Read through the lines below and copy the ones holding the string "Посуда".

Items from a dataset
▬▬▬
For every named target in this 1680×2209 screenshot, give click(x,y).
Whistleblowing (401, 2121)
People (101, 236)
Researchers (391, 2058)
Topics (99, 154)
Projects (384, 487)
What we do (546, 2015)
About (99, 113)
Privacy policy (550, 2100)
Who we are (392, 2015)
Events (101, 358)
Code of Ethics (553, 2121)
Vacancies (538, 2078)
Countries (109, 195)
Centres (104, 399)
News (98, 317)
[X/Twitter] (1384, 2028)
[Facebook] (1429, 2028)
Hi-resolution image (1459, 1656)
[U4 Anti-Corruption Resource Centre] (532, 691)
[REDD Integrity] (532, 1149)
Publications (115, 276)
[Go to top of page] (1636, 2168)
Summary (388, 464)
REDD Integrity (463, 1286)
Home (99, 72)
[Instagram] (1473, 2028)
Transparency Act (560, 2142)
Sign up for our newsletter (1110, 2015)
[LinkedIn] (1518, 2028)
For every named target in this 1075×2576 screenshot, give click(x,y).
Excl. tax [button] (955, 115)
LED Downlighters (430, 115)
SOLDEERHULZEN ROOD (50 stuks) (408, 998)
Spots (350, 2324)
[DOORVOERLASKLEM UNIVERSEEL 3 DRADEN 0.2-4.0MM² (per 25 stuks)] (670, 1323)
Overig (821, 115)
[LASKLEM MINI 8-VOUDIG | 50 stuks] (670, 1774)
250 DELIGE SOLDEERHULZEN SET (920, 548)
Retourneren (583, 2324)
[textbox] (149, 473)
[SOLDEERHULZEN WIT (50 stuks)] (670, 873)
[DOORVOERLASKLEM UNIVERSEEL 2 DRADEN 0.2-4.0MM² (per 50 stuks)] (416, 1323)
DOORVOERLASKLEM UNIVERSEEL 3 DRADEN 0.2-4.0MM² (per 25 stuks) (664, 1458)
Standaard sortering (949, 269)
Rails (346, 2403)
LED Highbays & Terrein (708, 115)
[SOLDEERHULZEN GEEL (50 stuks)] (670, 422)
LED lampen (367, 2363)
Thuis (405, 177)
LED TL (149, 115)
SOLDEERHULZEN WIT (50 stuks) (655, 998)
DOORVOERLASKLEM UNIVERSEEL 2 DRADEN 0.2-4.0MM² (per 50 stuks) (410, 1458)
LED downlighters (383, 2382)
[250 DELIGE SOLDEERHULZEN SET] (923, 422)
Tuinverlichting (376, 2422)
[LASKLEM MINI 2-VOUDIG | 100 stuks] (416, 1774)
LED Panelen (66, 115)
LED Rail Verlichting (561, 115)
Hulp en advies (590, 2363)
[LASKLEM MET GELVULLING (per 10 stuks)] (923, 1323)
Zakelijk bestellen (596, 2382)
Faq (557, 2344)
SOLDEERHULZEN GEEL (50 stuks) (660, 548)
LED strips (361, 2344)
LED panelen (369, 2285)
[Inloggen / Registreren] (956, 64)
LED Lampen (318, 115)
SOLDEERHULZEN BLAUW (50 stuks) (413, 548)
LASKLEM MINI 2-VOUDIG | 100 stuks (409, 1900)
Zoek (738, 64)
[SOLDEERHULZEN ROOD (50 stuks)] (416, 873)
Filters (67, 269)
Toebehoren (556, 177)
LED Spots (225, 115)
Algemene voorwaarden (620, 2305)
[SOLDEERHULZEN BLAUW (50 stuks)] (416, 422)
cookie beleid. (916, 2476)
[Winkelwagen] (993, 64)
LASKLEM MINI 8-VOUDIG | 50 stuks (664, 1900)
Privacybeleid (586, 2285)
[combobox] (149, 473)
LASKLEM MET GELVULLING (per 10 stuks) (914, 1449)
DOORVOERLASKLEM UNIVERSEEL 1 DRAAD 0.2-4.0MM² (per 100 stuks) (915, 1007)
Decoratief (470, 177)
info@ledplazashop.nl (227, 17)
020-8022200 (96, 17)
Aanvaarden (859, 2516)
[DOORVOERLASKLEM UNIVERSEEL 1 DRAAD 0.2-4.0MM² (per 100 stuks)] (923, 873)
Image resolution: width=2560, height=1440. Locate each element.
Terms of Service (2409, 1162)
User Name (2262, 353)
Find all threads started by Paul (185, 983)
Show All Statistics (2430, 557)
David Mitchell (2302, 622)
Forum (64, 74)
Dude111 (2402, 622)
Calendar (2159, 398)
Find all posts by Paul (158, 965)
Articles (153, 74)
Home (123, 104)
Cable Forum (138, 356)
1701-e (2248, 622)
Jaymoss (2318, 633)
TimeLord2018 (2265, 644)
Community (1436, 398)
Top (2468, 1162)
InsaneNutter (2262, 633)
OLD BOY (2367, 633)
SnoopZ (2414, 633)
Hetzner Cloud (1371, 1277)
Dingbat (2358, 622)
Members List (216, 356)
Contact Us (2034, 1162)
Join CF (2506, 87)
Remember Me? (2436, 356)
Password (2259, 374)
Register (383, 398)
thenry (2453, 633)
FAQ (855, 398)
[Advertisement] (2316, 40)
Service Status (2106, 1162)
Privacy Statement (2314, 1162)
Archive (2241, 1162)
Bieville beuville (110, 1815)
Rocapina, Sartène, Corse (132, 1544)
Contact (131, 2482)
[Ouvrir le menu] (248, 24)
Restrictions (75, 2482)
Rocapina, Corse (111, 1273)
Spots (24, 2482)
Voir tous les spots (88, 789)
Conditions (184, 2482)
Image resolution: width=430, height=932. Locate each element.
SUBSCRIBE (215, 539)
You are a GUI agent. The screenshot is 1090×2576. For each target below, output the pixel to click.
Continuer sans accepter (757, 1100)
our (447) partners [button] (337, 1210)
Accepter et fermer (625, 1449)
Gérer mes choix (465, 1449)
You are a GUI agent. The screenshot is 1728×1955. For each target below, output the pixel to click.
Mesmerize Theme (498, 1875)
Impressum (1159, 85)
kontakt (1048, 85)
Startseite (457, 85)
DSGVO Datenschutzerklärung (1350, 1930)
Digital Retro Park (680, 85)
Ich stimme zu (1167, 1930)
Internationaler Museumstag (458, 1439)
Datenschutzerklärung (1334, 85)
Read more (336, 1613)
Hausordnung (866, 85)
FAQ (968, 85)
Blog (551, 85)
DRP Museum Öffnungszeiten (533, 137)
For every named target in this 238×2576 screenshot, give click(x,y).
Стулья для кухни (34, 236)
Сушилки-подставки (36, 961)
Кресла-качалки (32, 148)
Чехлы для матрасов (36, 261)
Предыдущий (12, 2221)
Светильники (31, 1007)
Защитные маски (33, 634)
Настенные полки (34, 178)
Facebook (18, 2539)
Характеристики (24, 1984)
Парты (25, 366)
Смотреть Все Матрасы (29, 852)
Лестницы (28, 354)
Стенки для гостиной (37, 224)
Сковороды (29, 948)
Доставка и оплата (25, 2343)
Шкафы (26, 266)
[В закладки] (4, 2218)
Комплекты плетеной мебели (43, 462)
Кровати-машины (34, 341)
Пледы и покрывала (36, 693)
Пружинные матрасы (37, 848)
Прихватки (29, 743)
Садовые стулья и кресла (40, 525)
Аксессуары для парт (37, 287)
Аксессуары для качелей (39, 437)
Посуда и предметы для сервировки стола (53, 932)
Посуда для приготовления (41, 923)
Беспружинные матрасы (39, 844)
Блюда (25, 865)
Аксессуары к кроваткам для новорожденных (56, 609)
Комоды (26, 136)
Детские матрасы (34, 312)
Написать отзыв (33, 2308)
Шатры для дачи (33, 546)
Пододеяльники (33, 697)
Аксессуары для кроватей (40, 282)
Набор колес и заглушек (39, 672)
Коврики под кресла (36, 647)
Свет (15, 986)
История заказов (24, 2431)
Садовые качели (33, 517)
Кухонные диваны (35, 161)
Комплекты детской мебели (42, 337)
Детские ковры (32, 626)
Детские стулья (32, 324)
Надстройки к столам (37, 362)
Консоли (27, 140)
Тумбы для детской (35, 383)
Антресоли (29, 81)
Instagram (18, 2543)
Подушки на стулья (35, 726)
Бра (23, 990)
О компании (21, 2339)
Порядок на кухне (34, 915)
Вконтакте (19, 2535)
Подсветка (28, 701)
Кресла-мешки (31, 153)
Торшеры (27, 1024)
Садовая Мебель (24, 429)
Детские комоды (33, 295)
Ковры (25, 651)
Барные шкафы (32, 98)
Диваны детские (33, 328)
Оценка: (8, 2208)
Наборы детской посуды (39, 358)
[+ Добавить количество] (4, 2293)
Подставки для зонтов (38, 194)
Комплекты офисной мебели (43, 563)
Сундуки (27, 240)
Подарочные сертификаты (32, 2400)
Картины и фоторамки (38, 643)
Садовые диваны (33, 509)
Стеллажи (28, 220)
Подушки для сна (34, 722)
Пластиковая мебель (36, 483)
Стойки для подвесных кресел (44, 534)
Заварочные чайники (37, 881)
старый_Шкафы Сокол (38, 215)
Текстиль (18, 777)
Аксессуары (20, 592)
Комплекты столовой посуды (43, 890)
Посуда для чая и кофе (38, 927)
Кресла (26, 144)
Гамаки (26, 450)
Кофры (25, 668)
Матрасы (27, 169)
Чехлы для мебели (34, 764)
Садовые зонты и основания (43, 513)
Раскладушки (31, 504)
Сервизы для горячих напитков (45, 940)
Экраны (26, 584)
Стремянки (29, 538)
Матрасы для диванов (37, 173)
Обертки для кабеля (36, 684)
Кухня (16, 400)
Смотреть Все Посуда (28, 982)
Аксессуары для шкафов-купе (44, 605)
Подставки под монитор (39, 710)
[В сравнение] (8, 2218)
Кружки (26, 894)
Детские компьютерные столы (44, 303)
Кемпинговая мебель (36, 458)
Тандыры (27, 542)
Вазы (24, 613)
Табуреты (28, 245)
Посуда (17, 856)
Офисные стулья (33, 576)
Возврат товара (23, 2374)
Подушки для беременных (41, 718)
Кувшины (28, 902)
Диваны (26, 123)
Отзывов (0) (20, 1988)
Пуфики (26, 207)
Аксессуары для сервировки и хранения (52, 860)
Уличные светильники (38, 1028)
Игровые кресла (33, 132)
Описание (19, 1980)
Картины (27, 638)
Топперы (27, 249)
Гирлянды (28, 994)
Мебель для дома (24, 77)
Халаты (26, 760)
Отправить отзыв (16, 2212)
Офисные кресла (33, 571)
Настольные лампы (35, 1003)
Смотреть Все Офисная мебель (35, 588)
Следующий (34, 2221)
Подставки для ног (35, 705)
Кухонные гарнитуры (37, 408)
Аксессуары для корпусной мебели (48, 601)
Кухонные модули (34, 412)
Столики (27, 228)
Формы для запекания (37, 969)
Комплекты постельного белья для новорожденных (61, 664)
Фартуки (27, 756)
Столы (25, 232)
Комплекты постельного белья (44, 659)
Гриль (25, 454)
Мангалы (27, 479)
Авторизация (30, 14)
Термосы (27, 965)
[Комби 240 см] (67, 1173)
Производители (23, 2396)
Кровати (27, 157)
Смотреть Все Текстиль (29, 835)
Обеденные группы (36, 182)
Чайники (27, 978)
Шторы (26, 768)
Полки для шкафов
▬▬▬
RESULT OF THIS TASK:
Посуда и предметы для сервировки стола (53, 932)
Посуда для приготовления (41, 923)
Посуда для чая и кофе (38, 927)
Смотреть Все Посуда (28, 982)
Посуда (17, 856)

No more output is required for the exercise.